- What you will do: Your task is to reproduce exactly the lines from the one containing "Instruction: Click the" through the last line below, both ends included, and nothing else, with no pictures.

BEGIN Recorded data

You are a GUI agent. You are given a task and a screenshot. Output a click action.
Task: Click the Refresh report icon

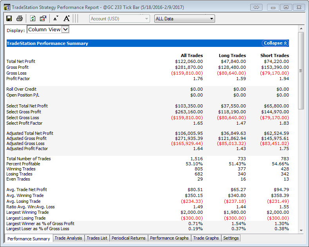point(33,18)
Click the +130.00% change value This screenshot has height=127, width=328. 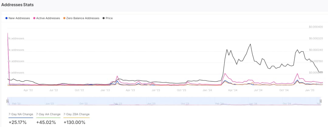tap(74, 122)
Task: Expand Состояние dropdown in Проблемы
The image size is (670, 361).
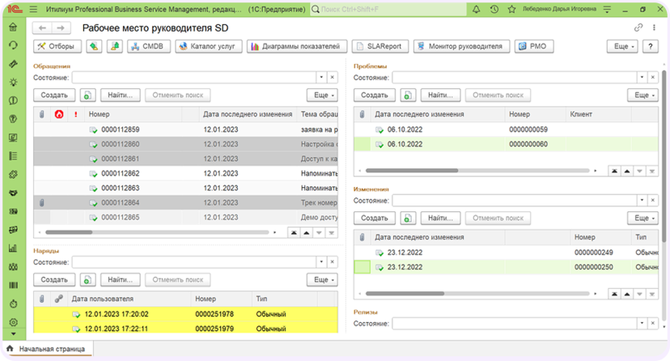Action: tap(642, 78)
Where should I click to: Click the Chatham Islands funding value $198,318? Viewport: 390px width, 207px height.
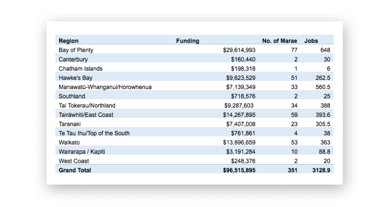click(243, 68)
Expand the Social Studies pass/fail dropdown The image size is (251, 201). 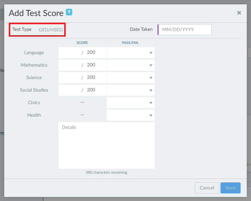tap(130, 90)
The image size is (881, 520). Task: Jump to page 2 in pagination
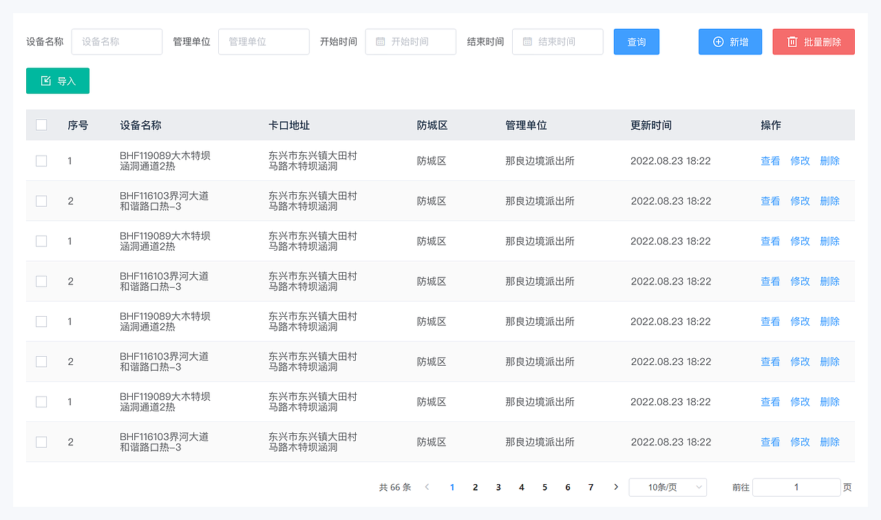coord(475,487)
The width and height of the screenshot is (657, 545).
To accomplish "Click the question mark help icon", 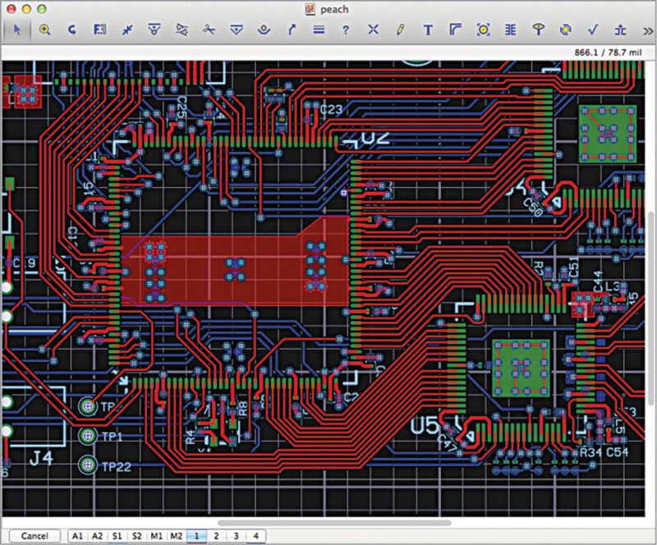I will click(346, 30).
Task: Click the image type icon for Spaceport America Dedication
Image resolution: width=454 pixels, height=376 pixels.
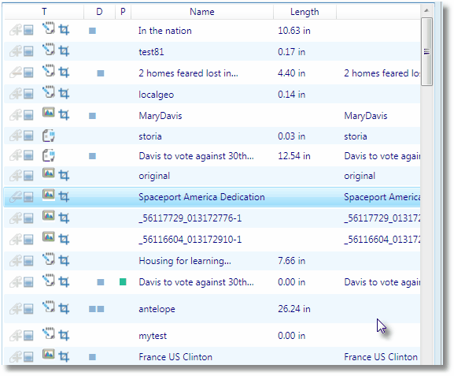Action: 49,195
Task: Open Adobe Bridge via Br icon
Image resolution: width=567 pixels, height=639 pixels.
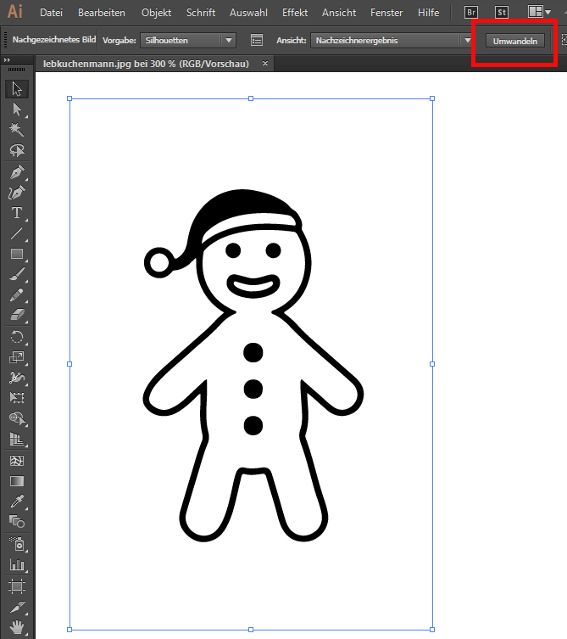Action: click(472, 13)
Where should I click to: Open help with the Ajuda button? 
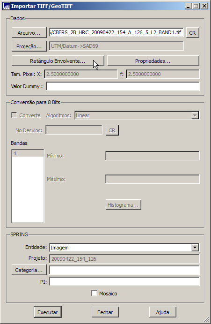tap(162, 312)
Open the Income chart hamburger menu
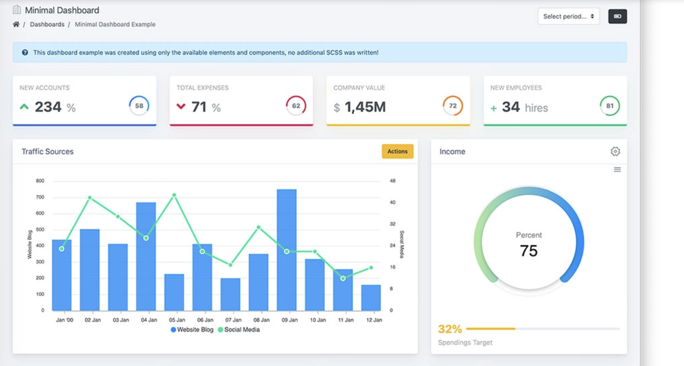Image resolution: width=684 pixels, height=366 pixels. pos(617,170)
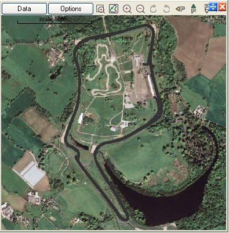Click the track outline map icon
The width and height of the screenshot is (229, 233).
coord(114,9)

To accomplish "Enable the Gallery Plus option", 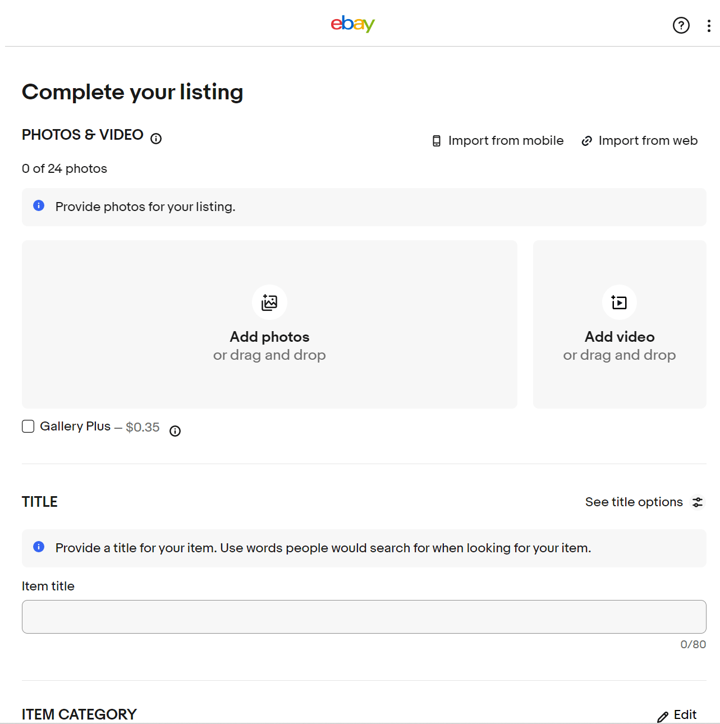I will 28,426.
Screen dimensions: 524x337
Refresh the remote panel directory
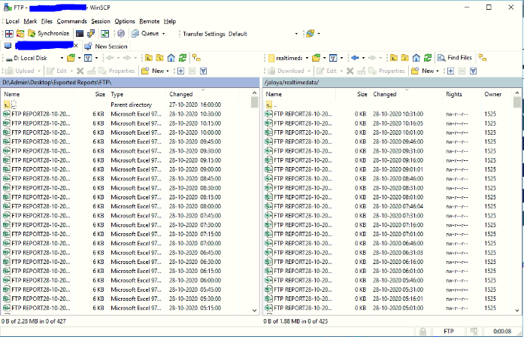428,58
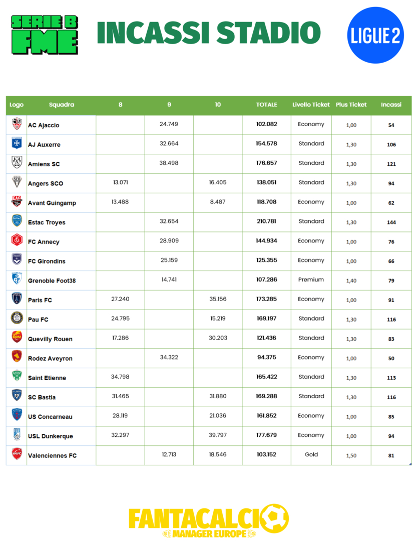Click the Livello Ticket column header
The width and height of the screenshot is (418, 541).
tap(311, 105)
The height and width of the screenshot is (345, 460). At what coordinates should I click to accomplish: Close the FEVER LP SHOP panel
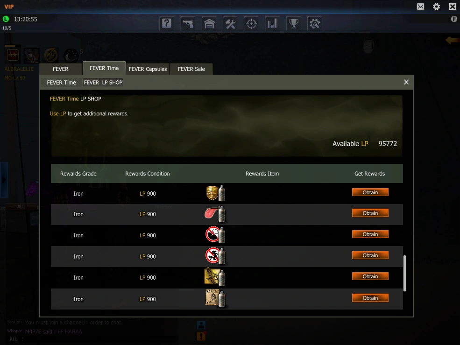406,82
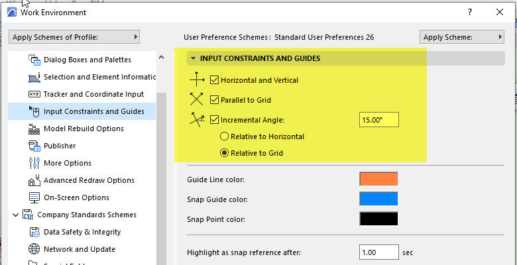Disable the Incremental Angle checkbox
Viewport: 517px width, 265px height.
point(215,120)
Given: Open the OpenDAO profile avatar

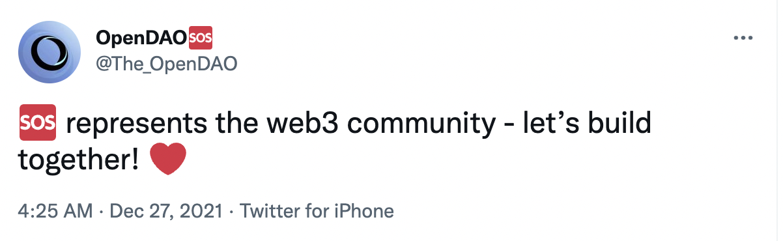Looking at the screenshot, I should 49,51.
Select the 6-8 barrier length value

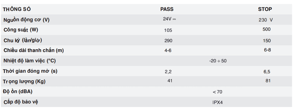[267, 50]
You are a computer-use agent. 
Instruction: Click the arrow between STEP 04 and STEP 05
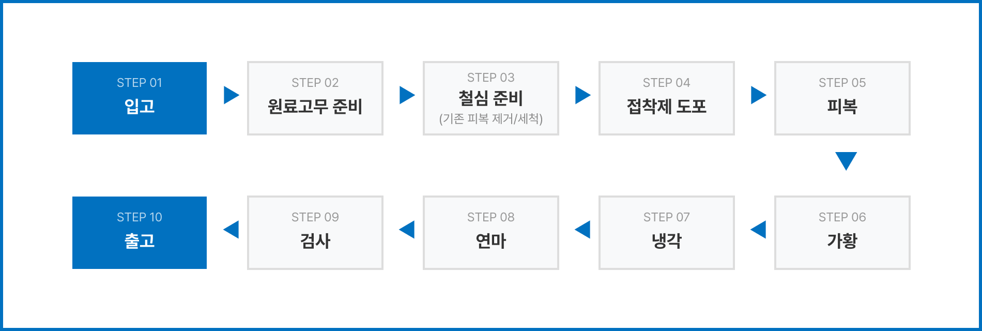758,95
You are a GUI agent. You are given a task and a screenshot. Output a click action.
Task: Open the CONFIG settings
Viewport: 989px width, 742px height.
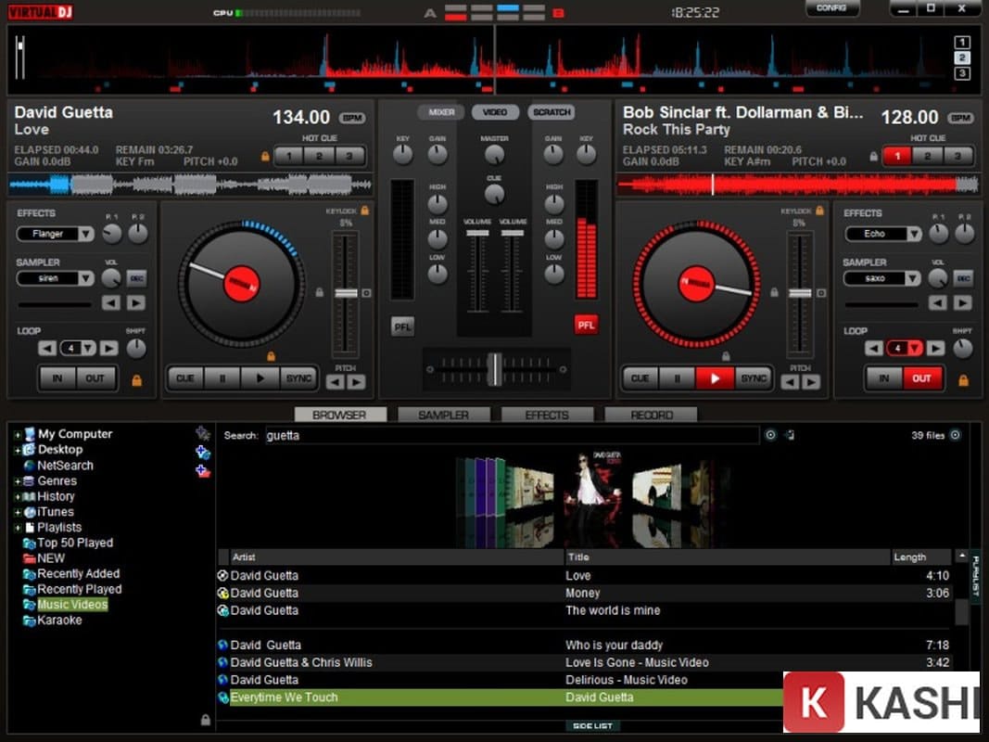click(x=832, y=7)
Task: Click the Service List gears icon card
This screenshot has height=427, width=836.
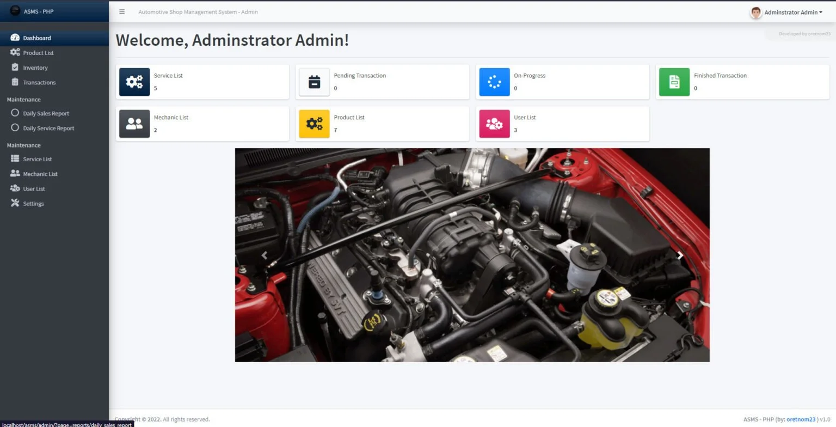Action: [x=134, y=82]
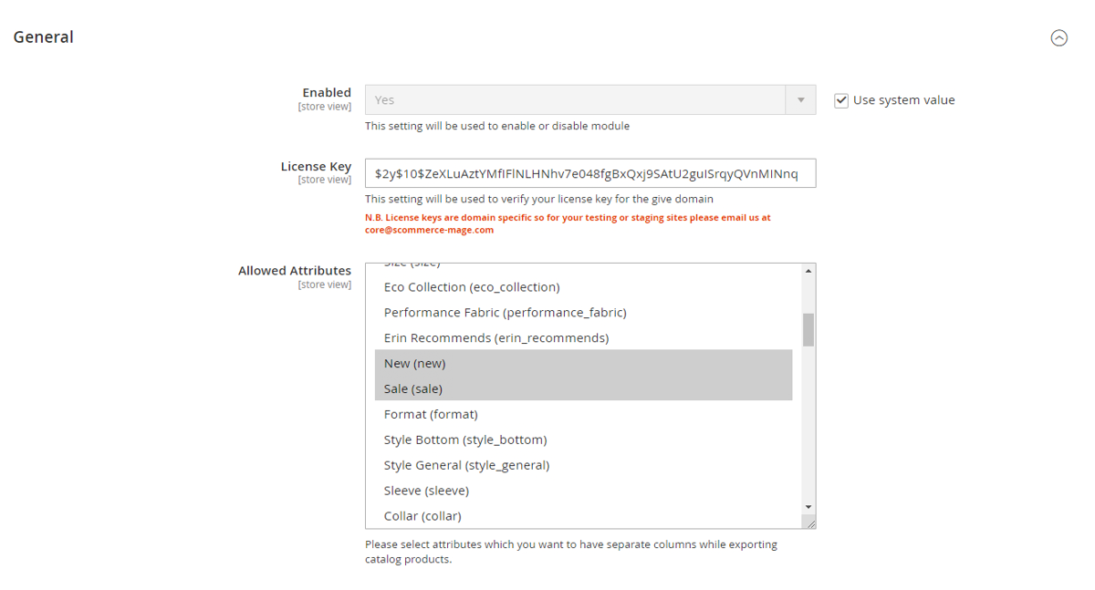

END Recorded data

- Completed exercise:
Instruction: Click the arrow between STEP 04 and STEP 05
758,95
You are a GUI agent. You are given a task and a screenshot. Output a click action.
Task: Open the CONFIG settings
Viewport: 989px width, 742px height.
click(x=832, y=7)
Task: Click the Service List gears icon card
This screenshot has height=427, width=836.
Action: [x=134, y=82]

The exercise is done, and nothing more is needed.